**WHAT THIS TASK INVOLVES:** Rewrite the passage of the article about the church knitting group between "Schaumburg was inspired" and "related to dementia.", inclusive, swapping "good friend" for "close friend".

Once a month a small room at St. Mary’s Anglican Church fills with the sounds of prayer, clack of knitting and trill of ladies’ laughter.
The Prayer Shawl group starts each session with a prayer, passes on a prayer chain for later use, and then gets down to crafting prayer shawls.
“Now we’re chatting about all sorts of other things,” Rosemary Dominy says with a laugh during the month-end meeting.
Pat Taylor, among the earliest of members, figures they’ve been meeting for about seven years in the small room at the back of the church.
“We used to meet twice a month but people are so busy,” Dominy said. “And people that don’t come are still working. We do enjoy the little group, even though we’re not here all the time.”
They knit prayer shawls – a lot of them.
“They’re not just for bereavement or sad times, they’re for celebration as well,” Dominy said. “The shawls are always first and when there’s a good stock, we’re allowed to do other things.”
The shawls take up significant yarn, but leave behind large remnants as well. So they knit things like mittens and toques for the homeless and for Christmas hampers.
“They go to many, many, different places, not the least of which is the street people,” Dominy said.
The church’s latest offerings are knitted muffs introduced by member Elaine Schaumburg.
“It was purely by accident. I read in a local newspaper about a British organization that had discovered patients with Alzheimer’s, their agitation was calmed by these muffs people were knitting,” Schaumburg said. “Instead of picking at their pants or whatever … constantly in motion, this gave them something to do and made a noticeable effect on the level of anxiety perhaps on some of these Alzheimer’s patients.”
The Oak Bay knitter made a foray into the Boutique de Laine on Estevan Avenue.
“I got some wool from her and I knit for a while. I have two friends who helped knit some of them,” she said.
Then she shared the idea with her group at St. Mary’s.
“The little knitting group there pitched in and I took 10 to the Kiwanis Pavilion, I probably have another 10 now that the members at St. Mary’s produced so now I’m looking for new homes for these,” she said. “I think there are other facilities that might be in need of these.”
With a basic pattern provided by Schaumburg, the knitted tubes are bright, colourful, multi-textured and covered in “doodads” as Dominy calls them. They’re careful to attach only fabric “doodads” and no buttons or other potentially dangerous items.
“There’s nothing on there that can hurt them,” said knitter Shirley Holliday, fiddling with a loop on one of the bright muffs. “They like the things they can pull on or fiddle with.”
Schaumburg was inspired for the first donation by a good friend. The late Brian Beckett who died in 2013, was heavily involved in supporting the Kiwanis Pavilion, serving as president of Oak Bay Kiwanis and on the board of the pavilion.
“He did not have Alzheimer’s but he was one of those quietly competent men, who sadly has passed away,” she said.
With him in mind she donated the first batch to Kiwanis Pavilion, home to 122 residents, many with special care needs related to dementia.
“We have a number of ladies who are knitting them,” said Leslie Johnston, chair of the Kiwanis Pavilion Foundation board. “It helps comfort the client, they can put their hands in it and they can turn them around and around. It’s a comforting thing for them.”

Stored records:
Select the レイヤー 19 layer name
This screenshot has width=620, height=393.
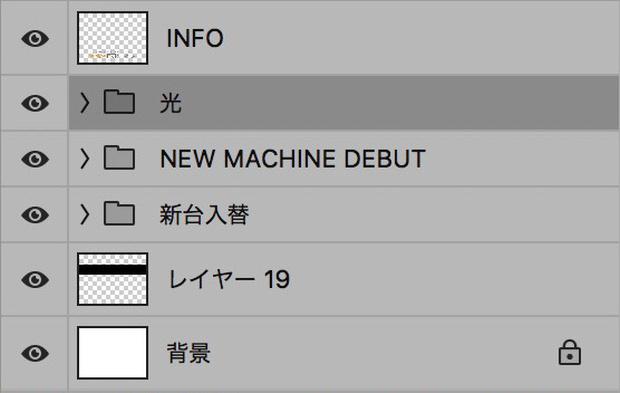(x=229, y=280)
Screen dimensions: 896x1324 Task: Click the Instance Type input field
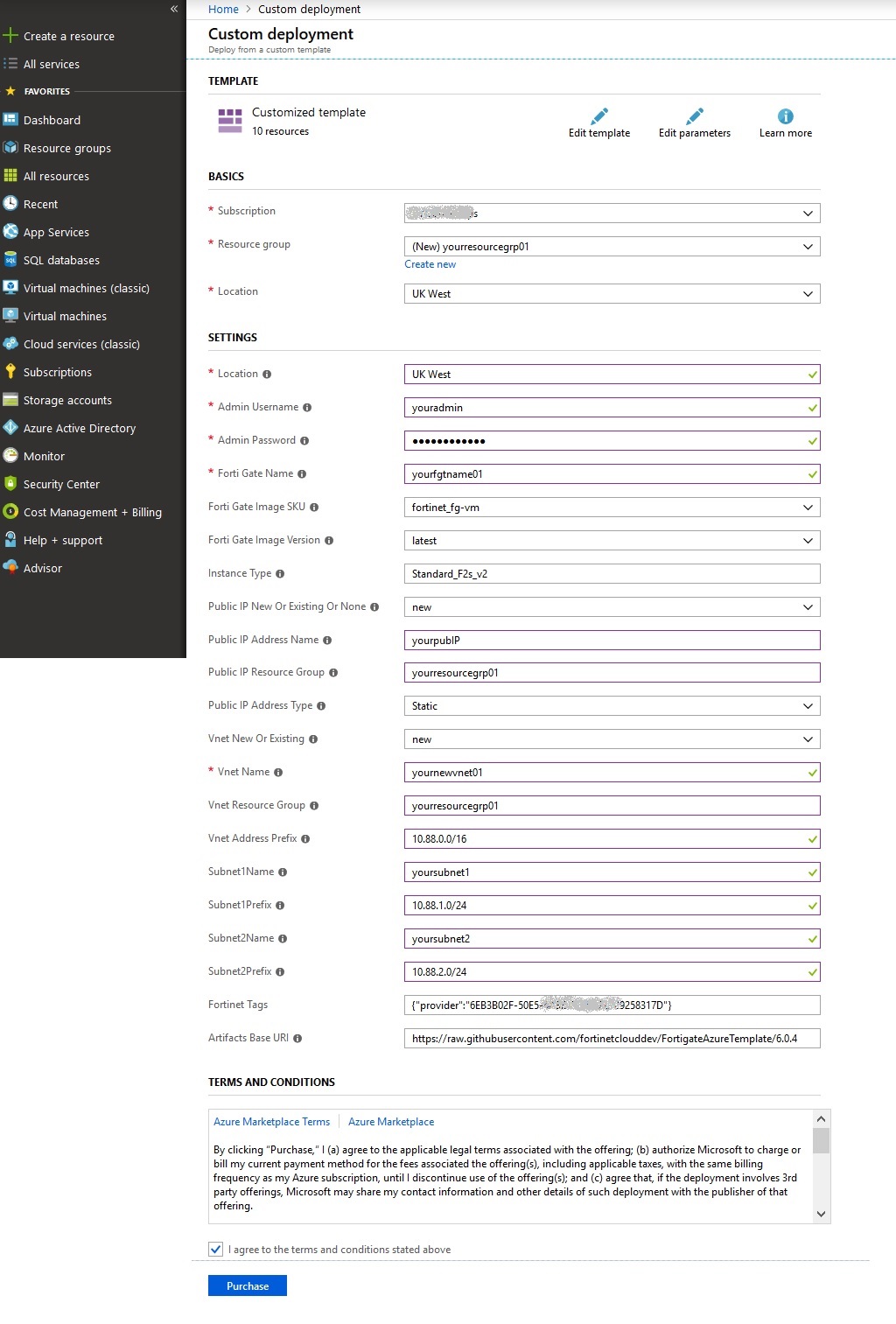pos(612,574)

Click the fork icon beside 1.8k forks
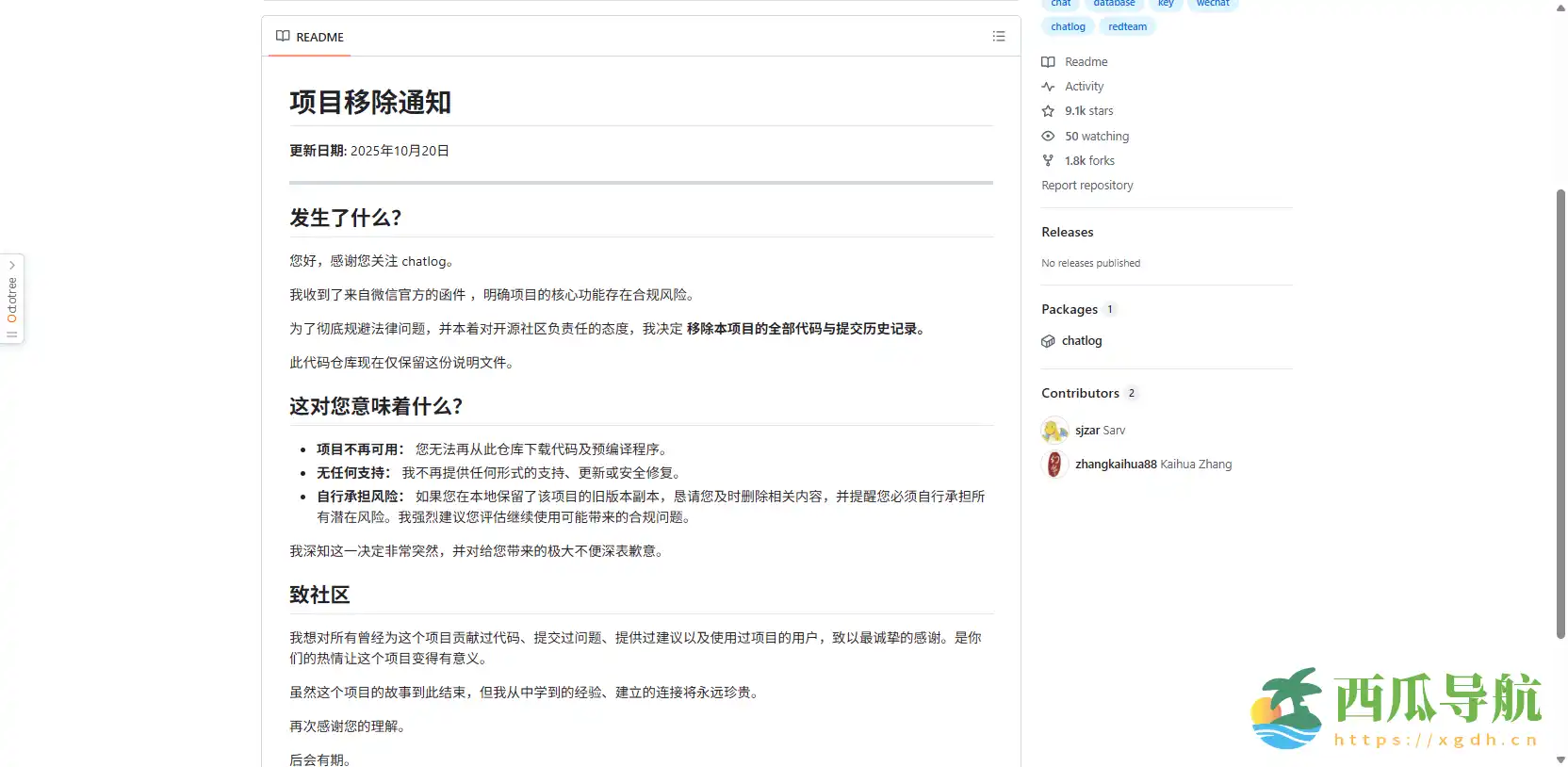click(1048, 161)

**ANSWER BOX:**
Schaumburg was inspired for the first donation by a close friend. The late Brian Beckett who died in 2013, was heavily involved in supporting the Kiwanis Pavilion, serving as president of Oak Bay Kiwanis and on the board of the pavilion.
“He did not have Alzheimer’s but he was one of those quietly competent men, who sadly has passed away,” she said.
With him in mind she donated the first batch to Kiwanis Pavilion, home to 122 residents, many with special care needs related to dementia.